Electrical double layer capacitors (EDLCs) store energy by accumulating ions in electrolyte at electrode-electrolyte interface in the form of a double layer (DL) in porous electrodes. As electrochemical reactions are not involved, EDLCs find use in devices requiring energy at high rates, such as in hybrid electric vehicles, high power electric tools, and emergency power banks. Highly non-linear decrease in cell voltage with time and decreased availability of stored charge at high discharge rates, observed experimentally, are major technical issues though. We present here results of our probe into these limitations by requiring a transport model to quantitatively explain a large body of experimental data available on variation of cell voltage with discharge time at different electrolyte concentrations and discharge currents, charge redistribution and voltage recovery of EDLC during relaxation, and other characteristics. The model utilizes experimentally measured variation of electrolyte conductivity with salt concentration to make predictions for EDLC characteristics.

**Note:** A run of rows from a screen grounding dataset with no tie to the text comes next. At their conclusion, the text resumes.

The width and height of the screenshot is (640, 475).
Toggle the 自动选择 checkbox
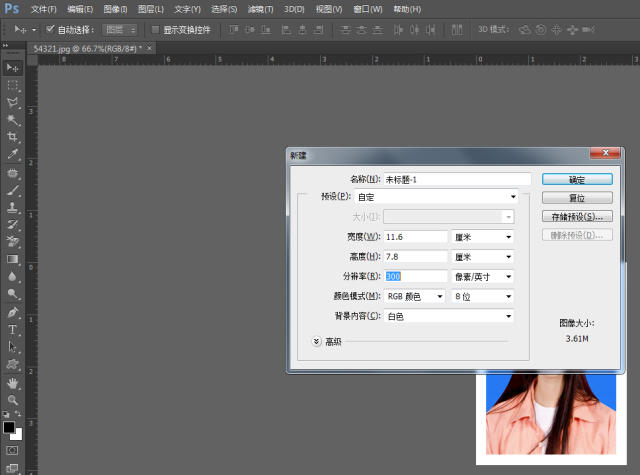coord(51,30)

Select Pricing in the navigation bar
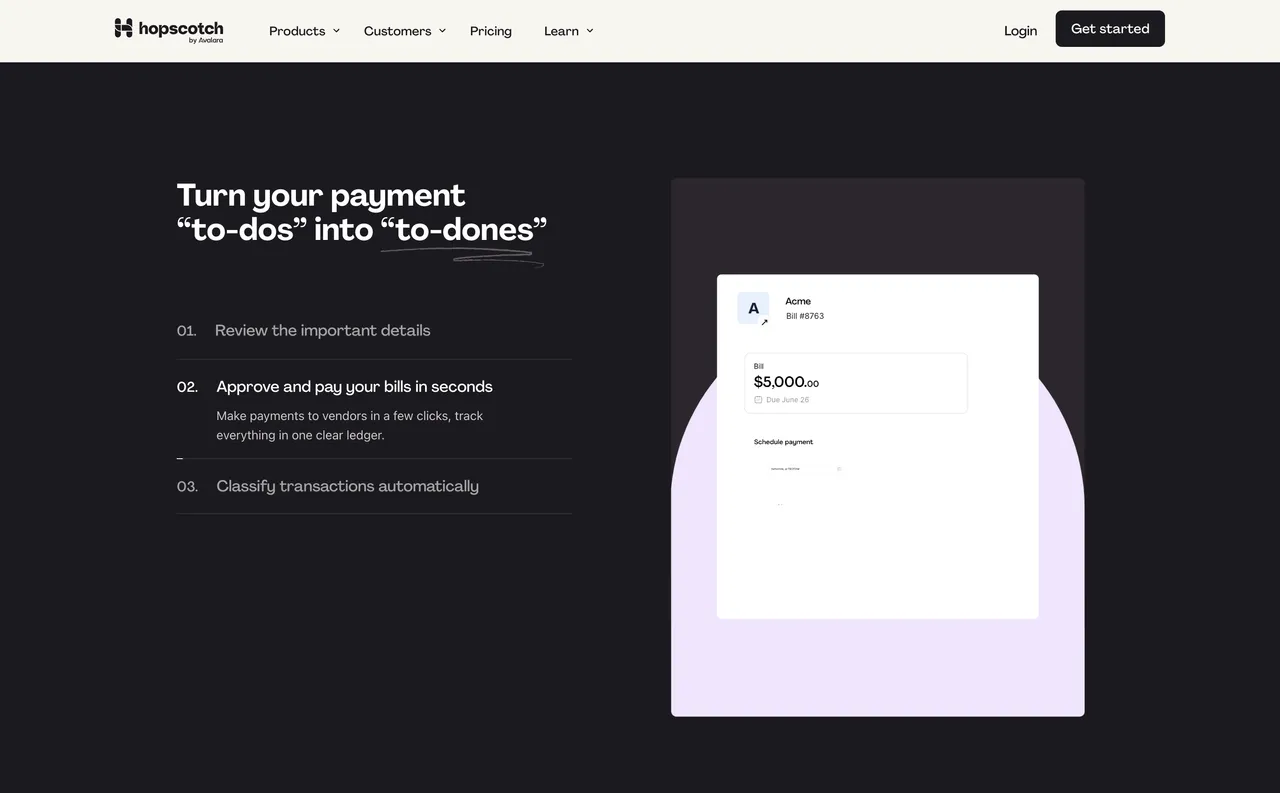pyautogui.click(x=490, y=31)
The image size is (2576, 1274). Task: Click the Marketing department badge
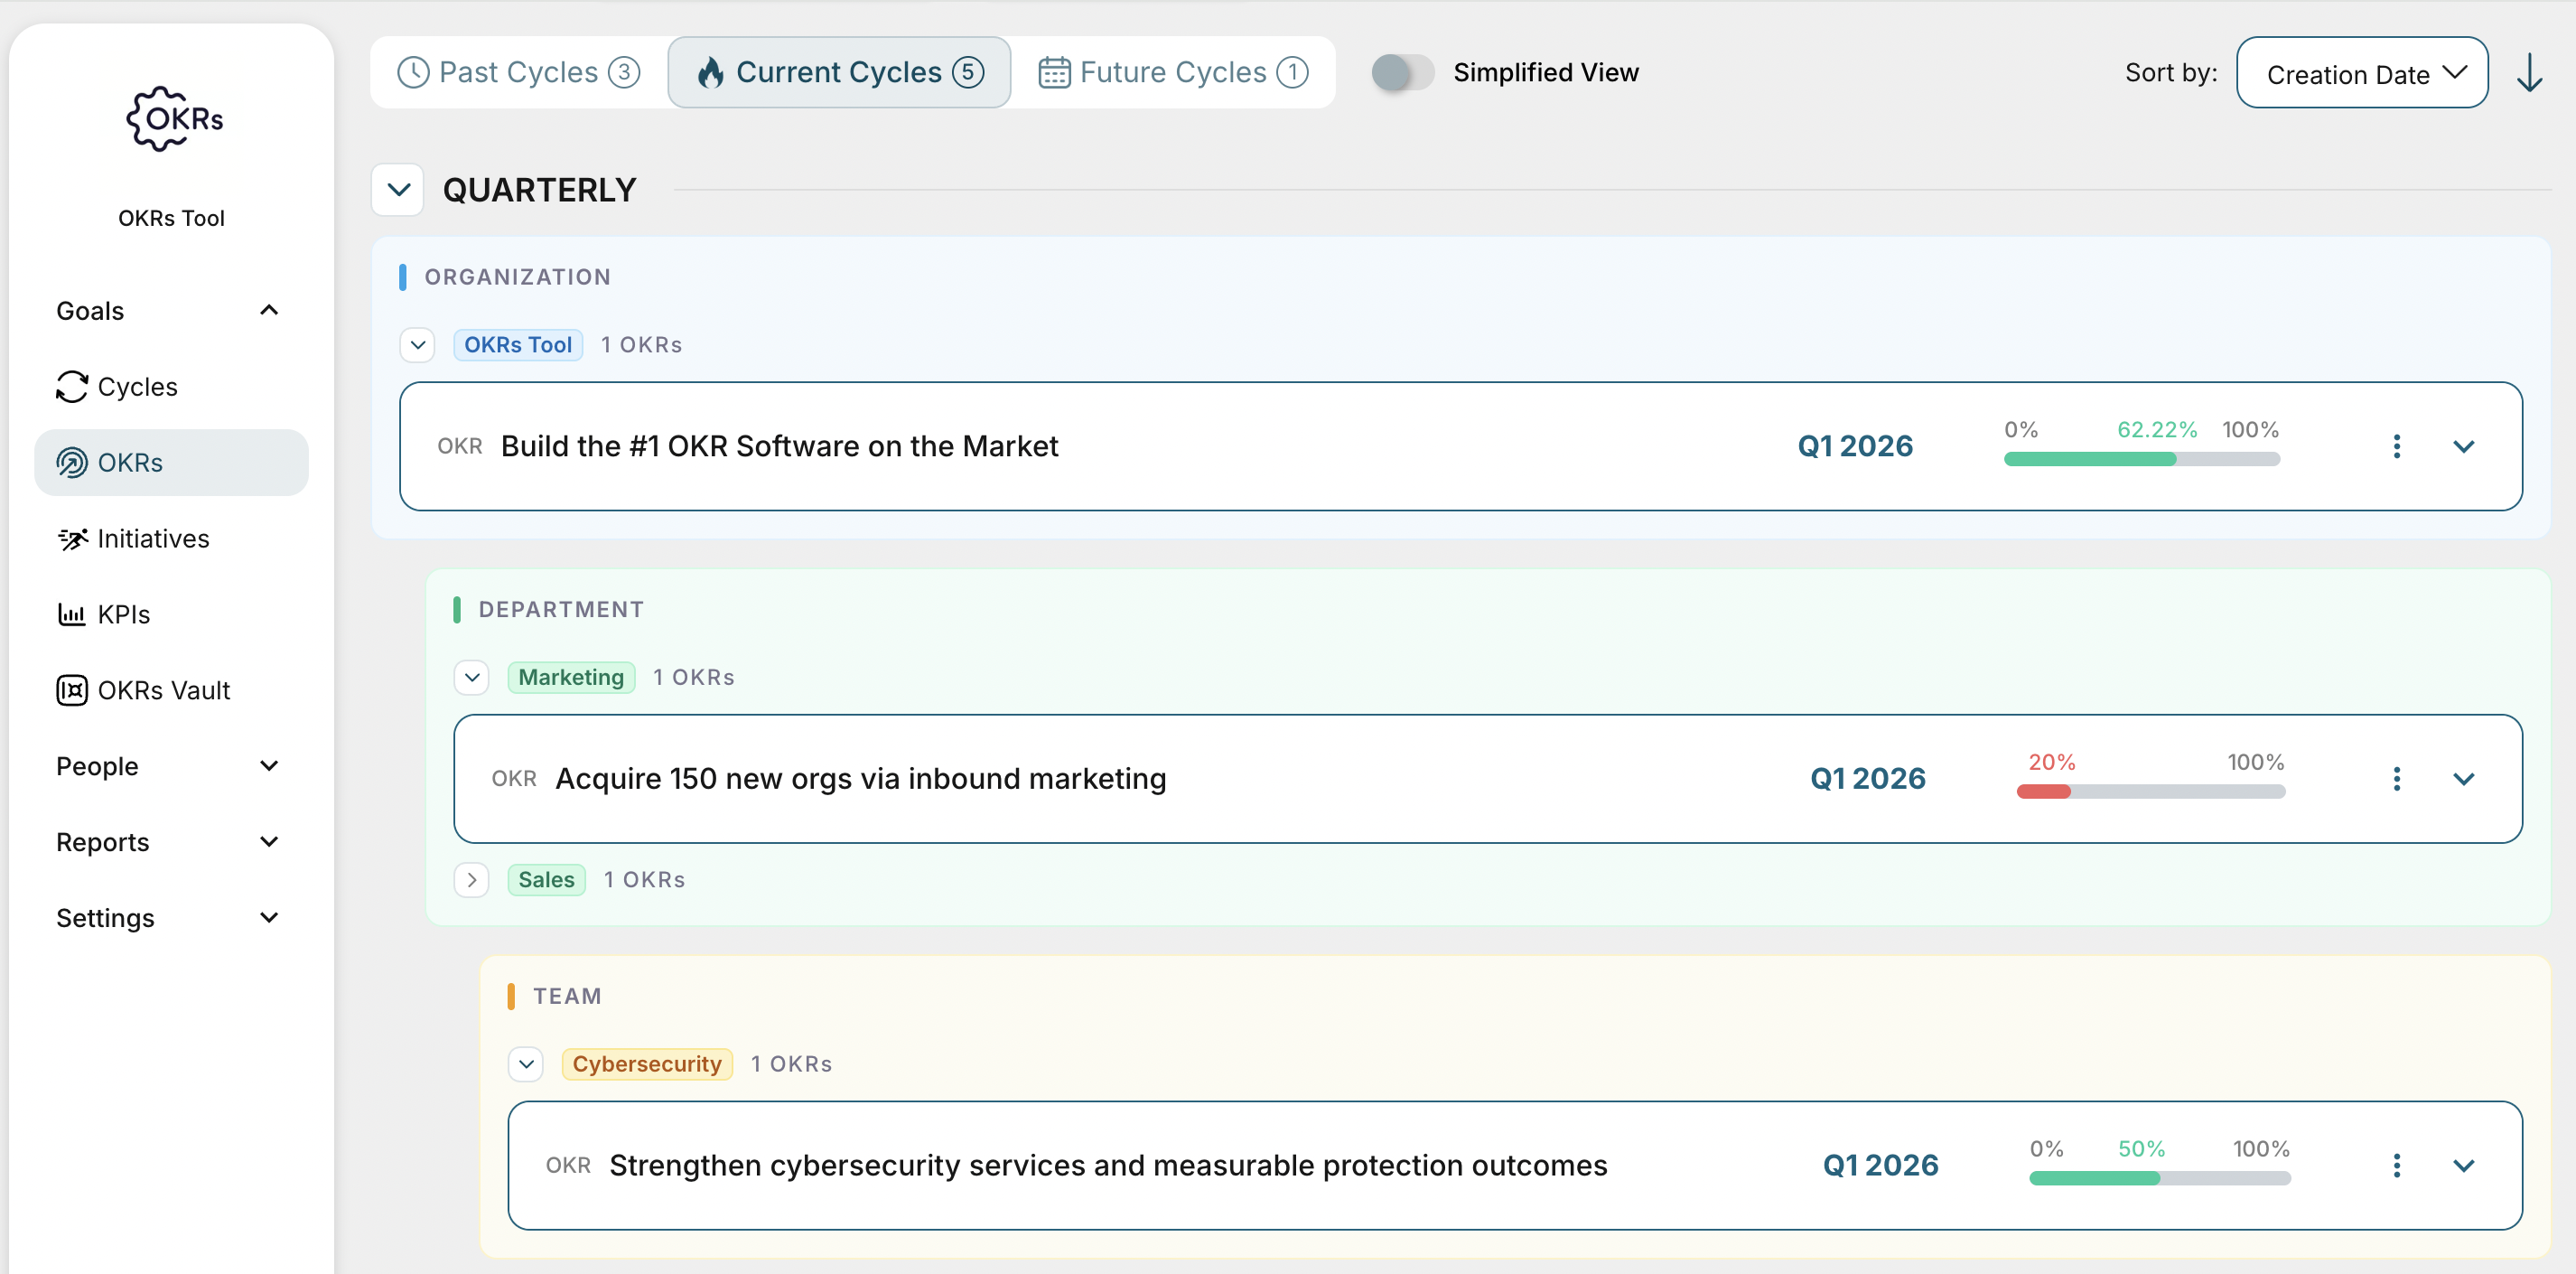571,677
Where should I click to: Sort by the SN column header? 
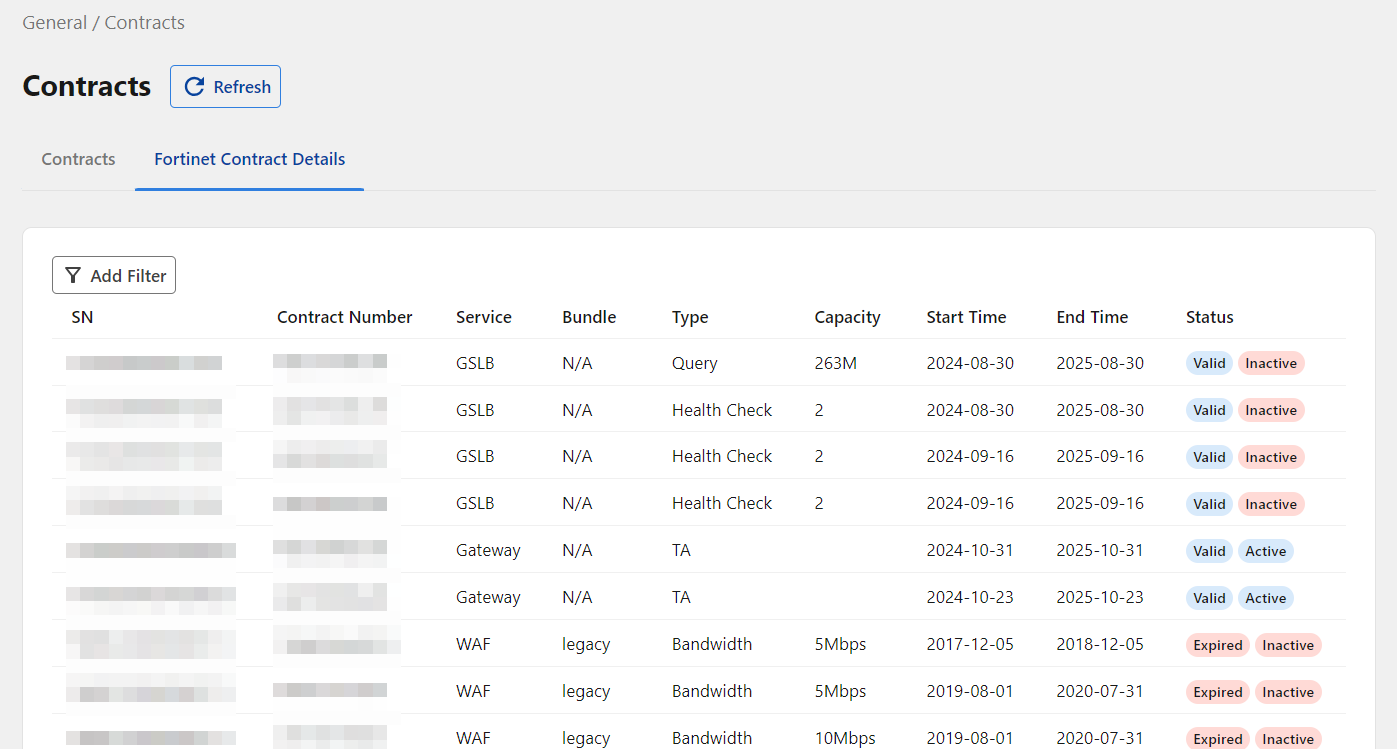pos(82,317)
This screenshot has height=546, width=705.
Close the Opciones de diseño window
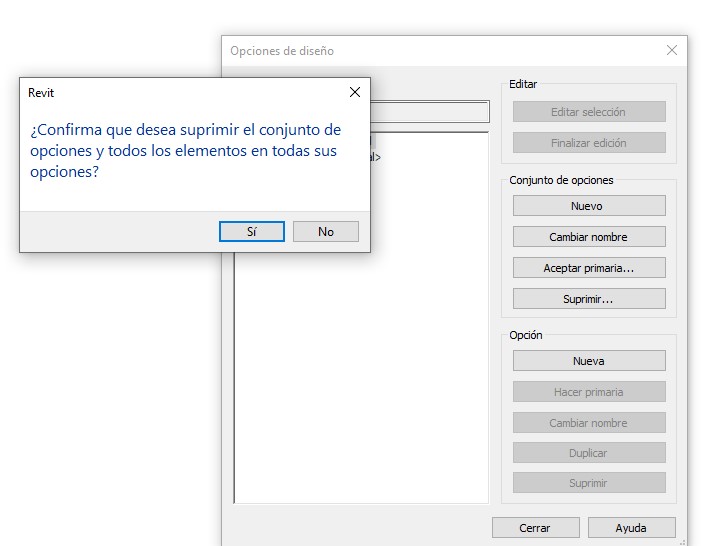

In order for the model to consistently explain all the known experimental findings, it requires that (i) the double layer capacitance must vary with local potential difference and electrolyte concentration, (ii) it must decrease with an increase in local voltage drop, (iii) it must vary with local salt concentration in the same manner as bulk conductivity does, and (iv) ionic conductivity in pores of carbon electrodes must be an order of magnitude smaller than the reduced conductivity of electrolyte in porous media, as captured by the correlations available in the literature. While it is known that double layer capacitance in porous media is understood only poorly, to the best of our knowledge, this is the first time that model based probe has clearly and ambiguously brought out unexpected dependence of capacitance on various parameters.